Required action = Retype, exactly as they appear below, the lines between the line holding "Medienservice (184, 2528)" and the line holding "Read the article (639, 439)", both ends included.

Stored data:
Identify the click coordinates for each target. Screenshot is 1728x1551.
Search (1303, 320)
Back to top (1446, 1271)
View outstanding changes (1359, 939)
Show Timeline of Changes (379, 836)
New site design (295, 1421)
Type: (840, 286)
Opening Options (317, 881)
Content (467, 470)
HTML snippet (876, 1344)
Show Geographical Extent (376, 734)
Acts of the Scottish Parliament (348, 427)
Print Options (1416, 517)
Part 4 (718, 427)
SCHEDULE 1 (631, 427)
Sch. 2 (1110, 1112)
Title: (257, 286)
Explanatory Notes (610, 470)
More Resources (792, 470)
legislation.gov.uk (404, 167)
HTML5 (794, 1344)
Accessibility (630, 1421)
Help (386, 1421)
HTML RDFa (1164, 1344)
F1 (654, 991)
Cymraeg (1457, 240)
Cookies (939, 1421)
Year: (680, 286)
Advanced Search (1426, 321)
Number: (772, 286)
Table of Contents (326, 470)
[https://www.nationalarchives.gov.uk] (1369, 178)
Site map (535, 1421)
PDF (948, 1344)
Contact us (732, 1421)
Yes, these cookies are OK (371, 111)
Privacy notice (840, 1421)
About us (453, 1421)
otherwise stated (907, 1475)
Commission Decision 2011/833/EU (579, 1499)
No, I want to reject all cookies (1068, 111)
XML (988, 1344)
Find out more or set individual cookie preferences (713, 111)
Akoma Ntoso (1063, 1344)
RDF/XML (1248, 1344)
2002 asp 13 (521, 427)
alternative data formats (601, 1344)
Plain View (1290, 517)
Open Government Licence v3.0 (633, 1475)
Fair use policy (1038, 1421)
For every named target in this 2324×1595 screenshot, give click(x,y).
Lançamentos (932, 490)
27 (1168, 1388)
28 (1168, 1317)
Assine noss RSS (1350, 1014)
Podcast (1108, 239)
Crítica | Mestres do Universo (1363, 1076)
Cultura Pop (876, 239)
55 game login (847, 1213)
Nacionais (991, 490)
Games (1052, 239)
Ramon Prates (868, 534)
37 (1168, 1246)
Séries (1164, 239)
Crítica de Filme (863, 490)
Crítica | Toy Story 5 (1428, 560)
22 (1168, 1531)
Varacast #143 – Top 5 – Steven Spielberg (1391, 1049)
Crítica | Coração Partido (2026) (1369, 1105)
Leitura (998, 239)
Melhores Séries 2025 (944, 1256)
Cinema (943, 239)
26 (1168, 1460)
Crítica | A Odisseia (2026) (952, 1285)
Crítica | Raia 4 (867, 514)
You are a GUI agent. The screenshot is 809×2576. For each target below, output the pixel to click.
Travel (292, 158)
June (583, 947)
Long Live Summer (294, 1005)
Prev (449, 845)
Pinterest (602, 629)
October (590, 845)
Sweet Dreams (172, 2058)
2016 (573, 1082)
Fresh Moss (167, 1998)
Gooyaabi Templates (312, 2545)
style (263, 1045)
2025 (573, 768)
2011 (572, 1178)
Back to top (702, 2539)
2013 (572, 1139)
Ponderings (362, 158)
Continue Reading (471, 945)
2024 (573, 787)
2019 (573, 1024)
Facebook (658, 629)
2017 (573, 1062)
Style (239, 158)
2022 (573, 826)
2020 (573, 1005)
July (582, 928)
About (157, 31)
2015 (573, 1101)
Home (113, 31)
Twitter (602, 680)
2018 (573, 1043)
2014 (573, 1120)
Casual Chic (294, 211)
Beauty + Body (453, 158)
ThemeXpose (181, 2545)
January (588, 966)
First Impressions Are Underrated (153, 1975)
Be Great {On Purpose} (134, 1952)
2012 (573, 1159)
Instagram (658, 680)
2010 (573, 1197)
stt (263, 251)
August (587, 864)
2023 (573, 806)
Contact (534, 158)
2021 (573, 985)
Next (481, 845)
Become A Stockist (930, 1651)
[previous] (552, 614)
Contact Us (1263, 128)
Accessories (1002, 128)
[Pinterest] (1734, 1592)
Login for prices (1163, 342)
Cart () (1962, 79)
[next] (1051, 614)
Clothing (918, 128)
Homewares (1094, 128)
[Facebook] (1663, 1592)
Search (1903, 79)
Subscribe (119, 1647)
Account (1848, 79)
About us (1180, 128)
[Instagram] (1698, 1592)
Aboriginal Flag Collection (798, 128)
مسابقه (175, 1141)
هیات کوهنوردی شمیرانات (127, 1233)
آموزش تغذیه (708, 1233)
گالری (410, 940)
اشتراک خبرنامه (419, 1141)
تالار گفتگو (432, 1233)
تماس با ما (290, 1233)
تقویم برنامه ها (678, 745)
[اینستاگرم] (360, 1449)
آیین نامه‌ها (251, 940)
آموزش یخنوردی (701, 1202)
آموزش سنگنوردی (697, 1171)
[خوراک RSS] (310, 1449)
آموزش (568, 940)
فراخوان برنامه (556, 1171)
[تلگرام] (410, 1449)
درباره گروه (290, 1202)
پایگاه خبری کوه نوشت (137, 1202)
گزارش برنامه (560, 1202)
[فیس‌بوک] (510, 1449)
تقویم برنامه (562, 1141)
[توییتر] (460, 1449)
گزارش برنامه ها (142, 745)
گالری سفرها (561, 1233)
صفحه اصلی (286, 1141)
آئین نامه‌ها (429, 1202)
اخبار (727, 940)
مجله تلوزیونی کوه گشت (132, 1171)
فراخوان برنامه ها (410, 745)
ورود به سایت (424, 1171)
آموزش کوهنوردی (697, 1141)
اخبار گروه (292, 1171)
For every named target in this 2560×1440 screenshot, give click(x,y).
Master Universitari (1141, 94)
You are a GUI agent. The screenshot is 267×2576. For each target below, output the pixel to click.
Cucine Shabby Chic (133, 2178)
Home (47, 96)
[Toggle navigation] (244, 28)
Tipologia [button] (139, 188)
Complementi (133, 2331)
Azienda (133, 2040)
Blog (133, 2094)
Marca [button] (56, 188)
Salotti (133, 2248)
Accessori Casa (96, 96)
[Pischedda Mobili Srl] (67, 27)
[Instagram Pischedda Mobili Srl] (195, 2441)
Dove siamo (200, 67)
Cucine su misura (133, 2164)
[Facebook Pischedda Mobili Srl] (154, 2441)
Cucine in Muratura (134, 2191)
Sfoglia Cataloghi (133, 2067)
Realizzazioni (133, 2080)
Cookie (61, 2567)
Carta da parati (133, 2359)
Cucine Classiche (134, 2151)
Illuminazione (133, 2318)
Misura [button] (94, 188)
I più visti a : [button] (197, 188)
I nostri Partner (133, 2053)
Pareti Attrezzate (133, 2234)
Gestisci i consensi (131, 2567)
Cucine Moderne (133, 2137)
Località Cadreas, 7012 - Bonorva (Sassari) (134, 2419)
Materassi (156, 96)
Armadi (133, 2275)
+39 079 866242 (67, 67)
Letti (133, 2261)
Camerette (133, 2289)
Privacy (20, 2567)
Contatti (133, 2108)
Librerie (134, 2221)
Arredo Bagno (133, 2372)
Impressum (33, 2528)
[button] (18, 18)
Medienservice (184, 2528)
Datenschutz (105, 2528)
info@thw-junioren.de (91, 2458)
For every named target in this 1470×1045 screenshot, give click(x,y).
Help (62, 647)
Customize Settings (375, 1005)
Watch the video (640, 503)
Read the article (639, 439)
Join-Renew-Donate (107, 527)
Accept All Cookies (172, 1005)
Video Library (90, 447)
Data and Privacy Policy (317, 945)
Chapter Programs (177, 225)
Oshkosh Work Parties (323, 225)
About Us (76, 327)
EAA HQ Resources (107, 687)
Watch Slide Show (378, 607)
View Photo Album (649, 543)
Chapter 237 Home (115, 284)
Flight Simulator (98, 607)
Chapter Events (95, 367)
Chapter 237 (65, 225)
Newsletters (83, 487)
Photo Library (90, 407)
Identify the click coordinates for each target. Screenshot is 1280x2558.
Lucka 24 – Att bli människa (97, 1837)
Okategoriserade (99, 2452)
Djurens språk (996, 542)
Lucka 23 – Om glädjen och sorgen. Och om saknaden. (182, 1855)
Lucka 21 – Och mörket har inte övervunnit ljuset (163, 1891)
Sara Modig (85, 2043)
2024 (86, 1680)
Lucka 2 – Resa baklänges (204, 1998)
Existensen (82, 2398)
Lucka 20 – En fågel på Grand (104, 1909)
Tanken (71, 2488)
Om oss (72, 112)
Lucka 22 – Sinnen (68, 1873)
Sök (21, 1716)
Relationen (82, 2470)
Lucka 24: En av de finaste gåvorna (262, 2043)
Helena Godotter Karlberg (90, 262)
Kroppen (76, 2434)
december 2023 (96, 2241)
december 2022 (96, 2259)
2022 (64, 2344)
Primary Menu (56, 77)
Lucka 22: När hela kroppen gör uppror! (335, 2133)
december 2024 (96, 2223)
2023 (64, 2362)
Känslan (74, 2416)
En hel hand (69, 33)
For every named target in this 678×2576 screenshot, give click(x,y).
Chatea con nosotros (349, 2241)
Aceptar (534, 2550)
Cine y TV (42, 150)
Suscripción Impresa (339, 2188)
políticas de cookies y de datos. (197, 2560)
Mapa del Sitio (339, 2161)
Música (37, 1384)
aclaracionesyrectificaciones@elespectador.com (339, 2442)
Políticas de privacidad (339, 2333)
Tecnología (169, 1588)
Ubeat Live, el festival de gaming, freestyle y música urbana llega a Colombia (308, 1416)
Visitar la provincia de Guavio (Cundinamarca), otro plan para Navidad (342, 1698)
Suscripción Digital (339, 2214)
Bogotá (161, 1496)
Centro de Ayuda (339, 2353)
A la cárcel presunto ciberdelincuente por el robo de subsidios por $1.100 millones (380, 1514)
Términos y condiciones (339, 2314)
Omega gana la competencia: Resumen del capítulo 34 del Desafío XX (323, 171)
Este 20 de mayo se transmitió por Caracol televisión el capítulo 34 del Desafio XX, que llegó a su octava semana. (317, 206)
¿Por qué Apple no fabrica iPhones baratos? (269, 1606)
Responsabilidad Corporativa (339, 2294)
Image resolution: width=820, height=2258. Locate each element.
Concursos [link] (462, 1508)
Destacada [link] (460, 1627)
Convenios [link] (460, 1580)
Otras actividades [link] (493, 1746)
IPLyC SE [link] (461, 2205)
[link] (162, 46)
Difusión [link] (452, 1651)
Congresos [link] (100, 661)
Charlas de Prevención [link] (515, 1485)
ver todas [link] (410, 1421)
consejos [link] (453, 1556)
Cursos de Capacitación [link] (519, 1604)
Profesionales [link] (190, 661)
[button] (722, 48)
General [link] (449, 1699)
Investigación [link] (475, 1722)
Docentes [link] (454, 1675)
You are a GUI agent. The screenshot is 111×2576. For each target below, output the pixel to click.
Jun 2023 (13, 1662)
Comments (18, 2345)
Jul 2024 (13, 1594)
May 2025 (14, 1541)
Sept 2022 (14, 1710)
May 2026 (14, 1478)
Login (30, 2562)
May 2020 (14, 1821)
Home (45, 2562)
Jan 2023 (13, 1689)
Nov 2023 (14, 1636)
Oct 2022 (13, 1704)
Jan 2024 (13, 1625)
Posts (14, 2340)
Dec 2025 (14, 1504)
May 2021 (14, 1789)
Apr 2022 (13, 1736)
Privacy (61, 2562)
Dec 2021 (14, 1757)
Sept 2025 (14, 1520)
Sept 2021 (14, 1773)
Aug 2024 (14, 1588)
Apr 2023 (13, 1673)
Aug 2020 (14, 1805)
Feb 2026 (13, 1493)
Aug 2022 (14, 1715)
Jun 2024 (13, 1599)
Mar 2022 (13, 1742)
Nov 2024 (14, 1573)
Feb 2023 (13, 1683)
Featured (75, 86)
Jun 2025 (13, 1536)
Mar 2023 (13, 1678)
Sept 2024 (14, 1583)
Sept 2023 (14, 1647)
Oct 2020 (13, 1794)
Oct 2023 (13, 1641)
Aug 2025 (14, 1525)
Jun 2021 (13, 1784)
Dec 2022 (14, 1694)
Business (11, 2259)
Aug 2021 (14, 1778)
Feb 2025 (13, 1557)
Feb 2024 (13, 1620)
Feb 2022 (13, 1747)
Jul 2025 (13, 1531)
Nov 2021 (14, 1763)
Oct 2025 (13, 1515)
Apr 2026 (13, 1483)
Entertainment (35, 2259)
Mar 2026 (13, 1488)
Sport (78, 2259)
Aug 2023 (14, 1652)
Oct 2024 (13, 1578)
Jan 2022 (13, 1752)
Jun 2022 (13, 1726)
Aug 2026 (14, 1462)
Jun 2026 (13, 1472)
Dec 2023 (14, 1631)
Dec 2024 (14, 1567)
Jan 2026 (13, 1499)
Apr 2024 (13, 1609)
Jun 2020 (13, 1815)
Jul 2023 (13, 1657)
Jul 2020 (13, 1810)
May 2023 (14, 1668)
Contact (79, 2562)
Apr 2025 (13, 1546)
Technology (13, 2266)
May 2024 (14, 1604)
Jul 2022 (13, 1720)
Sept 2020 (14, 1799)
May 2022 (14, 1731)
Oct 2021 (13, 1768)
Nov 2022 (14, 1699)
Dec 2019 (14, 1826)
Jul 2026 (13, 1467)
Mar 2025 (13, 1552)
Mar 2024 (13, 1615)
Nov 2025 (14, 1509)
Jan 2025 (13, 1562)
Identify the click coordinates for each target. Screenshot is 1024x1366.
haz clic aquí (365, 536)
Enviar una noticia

Answer to the exercise =
Medienservice (184, 2528)
Datenschutz (105, 2528)
info@thw-junioren.de (91, 2458)
For every named target in this 1470×1045 screenshot, give click(x,y).
Help (62, 647)
Customize Settings (375, 1005)
Watch the video (640, 503)
Read the article (639, 439)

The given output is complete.